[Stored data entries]
--- START ---

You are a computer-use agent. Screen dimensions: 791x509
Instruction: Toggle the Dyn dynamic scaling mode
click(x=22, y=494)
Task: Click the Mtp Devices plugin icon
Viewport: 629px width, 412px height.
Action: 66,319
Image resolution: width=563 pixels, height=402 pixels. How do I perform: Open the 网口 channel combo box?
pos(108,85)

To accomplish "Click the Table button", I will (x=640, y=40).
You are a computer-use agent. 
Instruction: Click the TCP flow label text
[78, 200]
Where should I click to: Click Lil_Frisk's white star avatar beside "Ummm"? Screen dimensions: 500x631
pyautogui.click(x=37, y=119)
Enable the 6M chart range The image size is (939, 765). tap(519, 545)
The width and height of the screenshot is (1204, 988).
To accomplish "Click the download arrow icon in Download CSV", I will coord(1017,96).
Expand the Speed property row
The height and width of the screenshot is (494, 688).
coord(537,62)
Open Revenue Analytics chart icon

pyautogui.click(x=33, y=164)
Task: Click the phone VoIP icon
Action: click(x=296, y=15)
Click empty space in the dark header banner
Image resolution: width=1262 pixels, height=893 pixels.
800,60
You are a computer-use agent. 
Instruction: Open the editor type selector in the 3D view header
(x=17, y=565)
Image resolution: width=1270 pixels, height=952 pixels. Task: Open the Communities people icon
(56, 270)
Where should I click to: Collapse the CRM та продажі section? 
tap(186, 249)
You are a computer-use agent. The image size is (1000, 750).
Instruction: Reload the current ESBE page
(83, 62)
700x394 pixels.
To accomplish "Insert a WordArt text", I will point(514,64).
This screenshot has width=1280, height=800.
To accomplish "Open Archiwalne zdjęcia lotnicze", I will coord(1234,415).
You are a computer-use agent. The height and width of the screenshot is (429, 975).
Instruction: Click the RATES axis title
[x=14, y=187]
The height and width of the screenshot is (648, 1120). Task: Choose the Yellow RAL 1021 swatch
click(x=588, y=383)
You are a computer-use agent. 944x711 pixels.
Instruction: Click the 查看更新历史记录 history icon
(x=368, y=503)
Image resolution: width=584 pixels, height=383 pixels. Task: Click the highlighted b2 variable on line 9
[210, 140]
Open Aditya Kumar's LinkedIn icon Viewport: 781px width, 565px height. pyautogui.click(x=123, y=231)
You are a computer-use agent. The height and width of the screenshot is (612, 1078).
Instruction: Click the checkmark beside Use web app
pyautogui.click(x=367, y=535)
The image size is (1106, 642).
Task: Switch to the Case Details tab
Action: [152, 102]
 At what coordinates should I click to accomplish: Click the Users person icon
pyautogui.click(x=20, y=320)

--- END ---

* EXERCISE *
Copy out the range of lines above starting at the line with "Image resolution: width=1270" and ending at the line with "You are a computer-use agent. 944x711 pixels.", exactly and including both.

* RESPONSE FOR THIS EXERCISE *
Image resolution: width=1270 pixels, height=952 pixels. Task: Open the Communities people icon
(56, 270)
Where should I click to: Collapse the CRM та продажі section? 
tap(186, 249)
You are a computer-use agent. The image size is (1000, 750).
Instruction: Reload the current ESBE page
(83, 62)
700x394 pixels.
To accomplish "Insert a WordArt text", I will point(514,64).
This screenshot has width=1280, height=800.
To accomplish "Open Archiwalne zdjęcia lotnicze", I will coord(1234,415).
You are a computer-use agent. The height and width of the screenshot is (429, 975).
Instruction: Click the RATES axis title
[x=14, y=187]
The height and width of the screenshot is (648, 1120). Task: Choose the Yellow RAL 1021 swatch
click(x=588, y=383)
You are a computer-use agent. 944x711 pixels.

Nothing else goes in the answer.